It's awful. Now, when I hear an unremorseful WW has left for her AP and is claiming abuse, especially emotional abuse, I take it with a big pinch of salt and assume it's part of a smear campaign,unless I know otherwise.
But only those of us who have been through this know better.
According to The Arse I have been "so cruel" to him by:
- "nagging" him [translation: asked him to do what he said he would ].
- I made all the decisions [translation: he made all the decisions he wanted to make,especially about things he wanted to do, and REFUSED to make or be involved in any other decisions, always saying "it's up to you" and got angry if I kept pressing to know what he thought]
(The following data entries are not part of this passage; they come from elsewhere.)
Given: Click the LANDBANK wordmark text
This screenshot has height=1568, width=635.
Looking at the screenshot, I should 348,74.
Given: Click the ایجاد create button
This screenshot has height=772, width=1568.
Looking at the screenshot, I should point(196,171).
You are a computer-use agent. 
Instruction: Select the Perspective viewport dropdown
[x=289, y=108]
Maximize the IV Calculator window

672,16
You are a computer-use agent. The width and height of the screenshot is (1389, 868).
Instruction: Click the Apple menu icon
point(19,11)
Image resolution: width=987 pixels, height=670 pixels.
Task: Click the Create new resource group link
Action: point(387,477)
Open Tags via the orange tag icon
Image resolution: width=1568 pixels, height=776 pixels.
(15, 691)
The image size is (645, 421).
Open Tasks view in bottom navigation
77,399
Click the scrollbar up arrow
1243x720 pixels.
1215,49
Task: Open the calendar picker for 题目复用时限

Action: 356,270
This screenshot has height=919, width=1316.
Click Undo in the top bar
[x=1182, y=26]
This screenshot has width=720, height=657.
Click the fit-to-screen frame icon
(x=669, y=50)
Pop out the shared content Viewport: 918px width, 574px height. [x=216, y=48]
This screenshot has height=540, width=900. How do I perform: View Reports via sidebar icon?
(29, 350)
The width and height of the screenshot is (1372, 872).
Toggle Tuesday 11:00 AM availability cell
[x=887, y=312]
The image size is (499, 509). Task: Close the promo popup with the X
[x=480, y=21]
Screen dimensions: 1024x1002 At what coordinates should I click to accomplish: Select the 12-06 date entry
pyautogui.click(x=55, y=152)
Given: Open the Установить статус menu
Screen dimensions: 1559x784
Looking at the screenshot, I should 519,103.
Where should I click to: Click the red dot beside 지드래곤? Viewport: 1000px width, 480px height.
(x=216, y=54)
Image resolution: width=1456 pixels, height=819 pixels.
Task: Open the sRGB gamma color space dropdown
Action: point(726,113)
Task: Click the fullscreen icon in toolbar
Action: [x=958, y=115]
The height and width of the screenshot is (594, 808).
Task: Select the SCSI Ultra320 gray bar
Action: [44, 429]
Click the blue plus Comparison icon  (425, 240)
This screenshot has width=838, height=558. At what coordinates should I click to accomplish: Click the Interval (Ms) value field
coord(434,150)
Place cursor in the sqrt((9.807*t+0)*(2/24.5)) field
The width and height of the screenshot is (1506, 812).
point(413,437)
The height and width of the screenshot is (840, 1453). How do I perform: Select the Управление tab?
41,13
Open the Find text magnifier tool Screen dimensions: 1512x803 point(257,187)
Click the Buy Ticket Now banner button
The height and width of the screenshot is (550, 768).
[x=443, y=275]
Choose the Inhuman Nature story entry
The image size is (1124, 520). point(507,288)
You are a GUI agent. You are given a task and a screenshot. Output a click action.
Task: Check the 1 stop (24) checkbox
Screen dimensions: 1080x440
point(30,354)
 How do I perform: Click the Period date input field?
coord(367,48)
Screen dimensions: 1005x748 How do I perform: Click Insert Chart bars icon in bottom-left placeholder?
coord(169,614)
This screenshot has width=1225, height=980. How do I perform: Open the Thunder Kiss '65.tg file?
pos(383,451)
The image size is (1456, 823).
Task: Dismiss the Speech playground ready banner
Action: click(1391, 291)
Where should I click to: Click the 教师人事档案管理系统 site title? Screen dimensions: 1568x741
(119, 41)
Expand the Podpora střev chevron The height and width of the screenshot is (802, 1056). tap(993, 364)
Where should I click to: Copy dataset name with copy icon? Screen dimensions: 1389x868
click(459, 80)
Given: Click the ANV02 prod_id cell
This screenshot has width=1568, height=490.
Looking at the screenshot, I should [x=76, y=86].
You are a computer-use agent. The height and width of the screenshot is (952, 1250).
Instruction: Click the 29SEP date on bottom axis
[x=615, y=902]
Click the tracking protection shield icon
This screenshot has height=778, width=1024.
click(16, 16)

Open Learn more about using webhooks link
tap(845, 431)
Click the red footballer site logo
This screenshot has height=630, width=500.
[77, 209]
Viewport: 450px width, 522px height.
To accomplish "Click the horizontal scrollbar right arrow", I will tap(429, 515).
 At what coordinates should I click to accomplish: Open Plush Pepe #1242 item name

- Never letting him go out with his mates [translation: he went out MUCH more often than me and spent MUCH more money (I was always given a strict budget of £20, he could spend between £50-100). I hardly ever went out, not by choice, but because he wouldn't get a babysitter if it was just for me, he didn't like being at home while I was out & would do passive resistance the next couple of days to 'punish' me]
- We never had sex {translation: yes we did
, more in fact, during his A!]
There's more, but you get the picture?
He's not exactly claiming emotional abuse, but he needed a 'reason' to cheat. It seems like many unremorseful spouses do the same, but some take it to the next level, and once you've said it, as a liar, you can hardly go back and admit the lie, can you?
Those who are truly your friends will know. And you will discover who they are. This is the painful bit. But you have no control over what others think of you, and trying to challenge your WW's poison, will only add to her words and make you appear bonkers.